> **Activity**:
Each line from the one containing "The height and" to the end of the data must be copied exactly, the first and last included; no other lines and no pictures belong in the copy.

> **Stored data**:
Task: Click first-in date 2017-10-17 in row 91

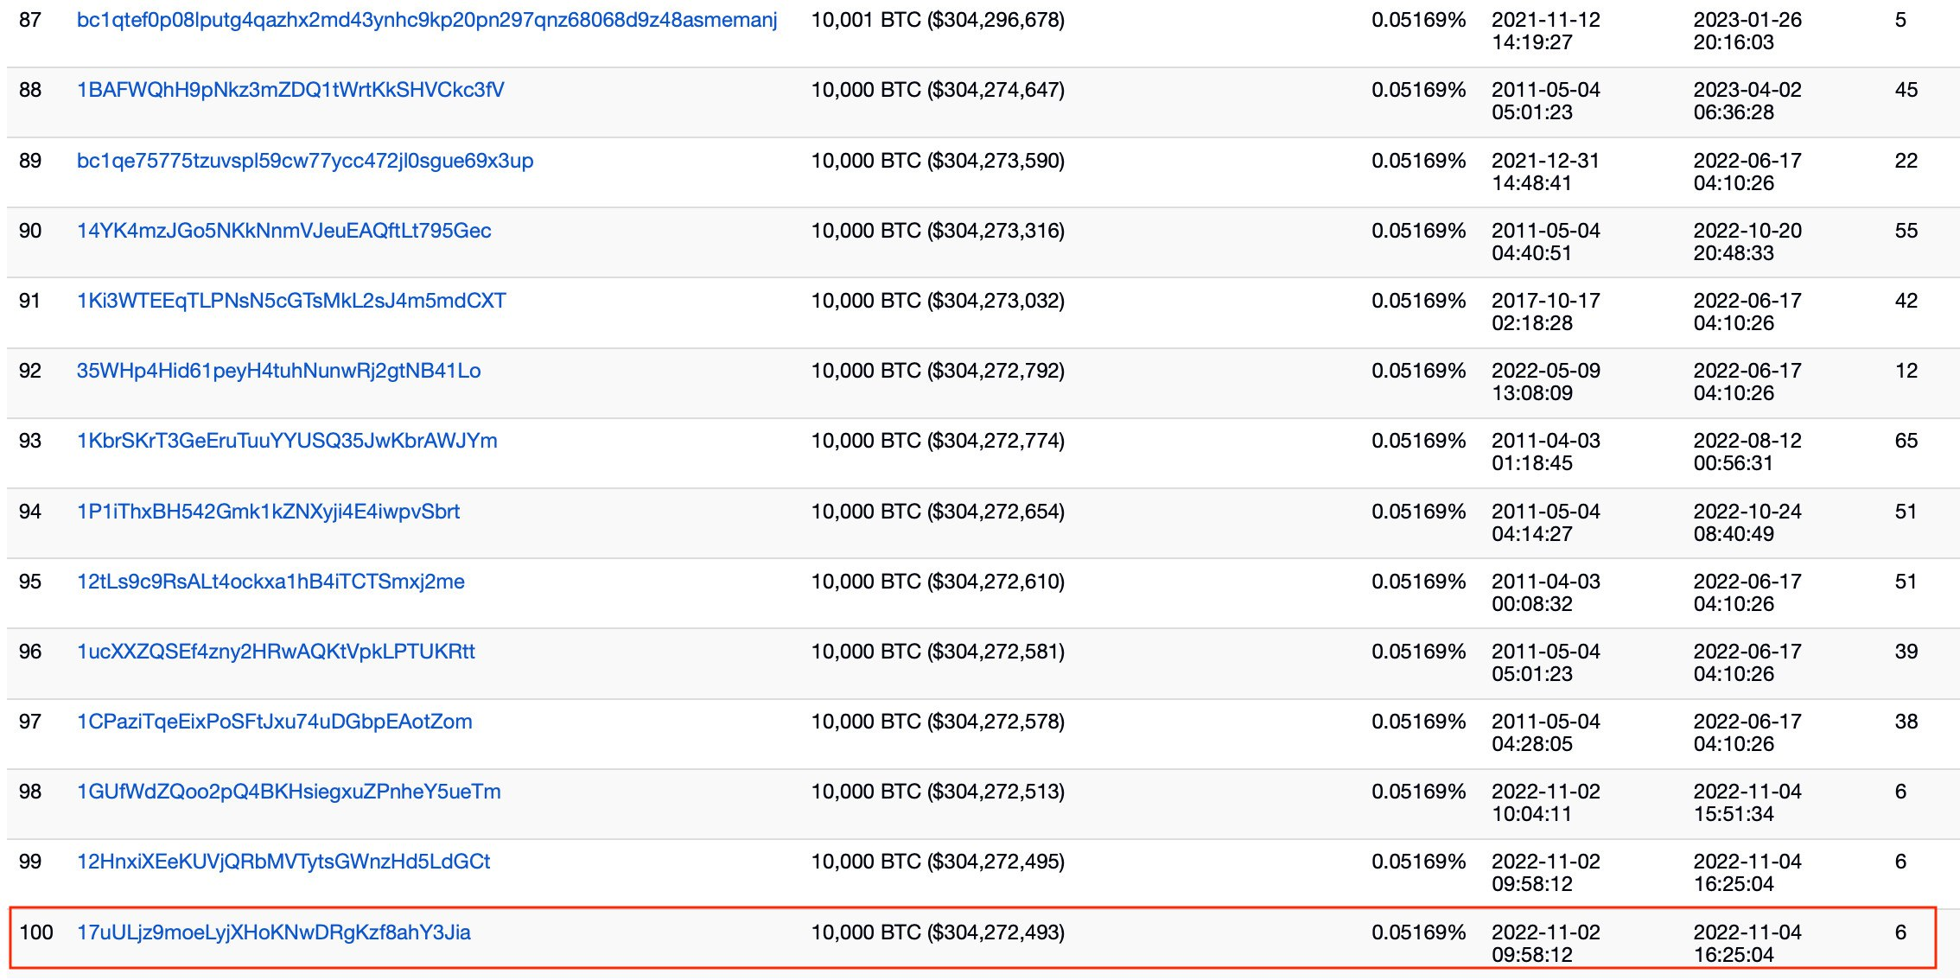Action: pos(1546,301)
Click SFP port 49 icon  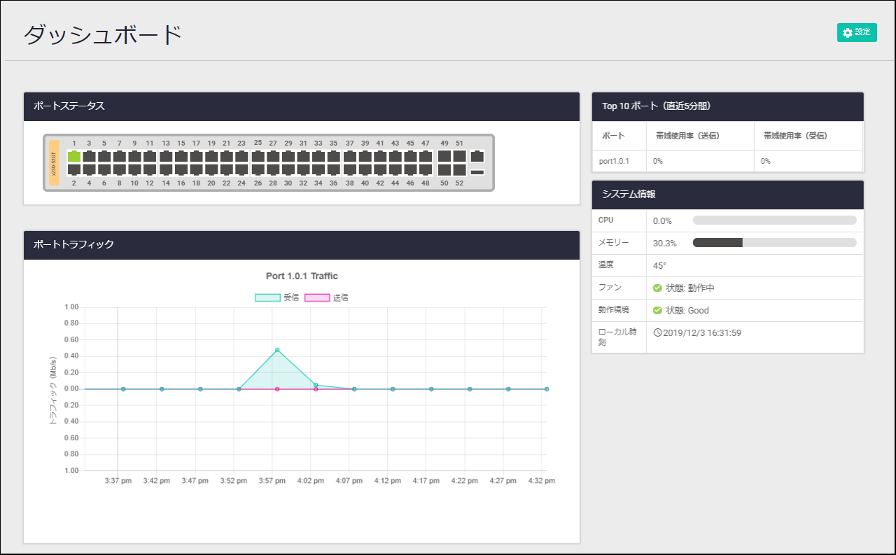[444, 156]
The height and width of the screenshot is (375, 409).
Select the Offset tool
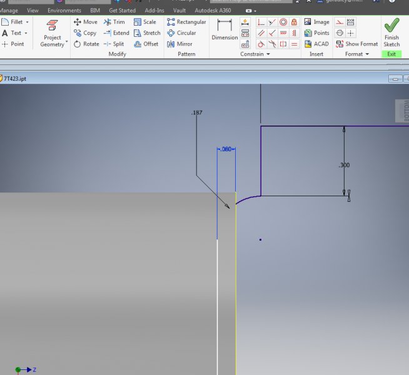pyautogui.click(x=146, y=44)
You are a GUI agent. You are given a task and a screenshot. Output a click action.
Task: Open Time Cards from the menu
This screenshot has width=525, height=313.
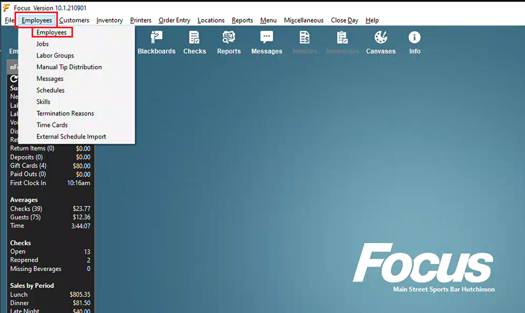[52, 125]
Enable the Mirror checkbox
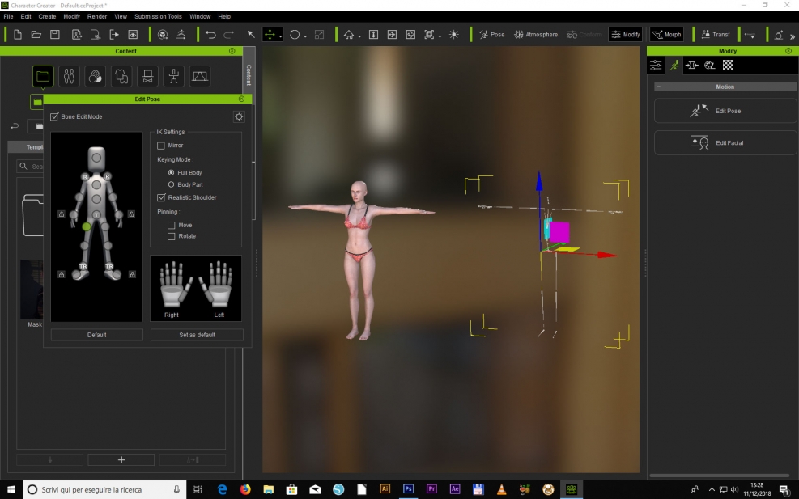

> **Output of the exercise**:
The height and width of the screenshot is (375, 409).
Select the Offset tool
pyautogui.click(x=146, y=44)
You are a GUI agent. You are given a task and a screenshot. Output a click action.
Task: Open Time Cards from the menu
This screenshot has width=525, height=313.
[52, 125]
Enable the Mirror checkbox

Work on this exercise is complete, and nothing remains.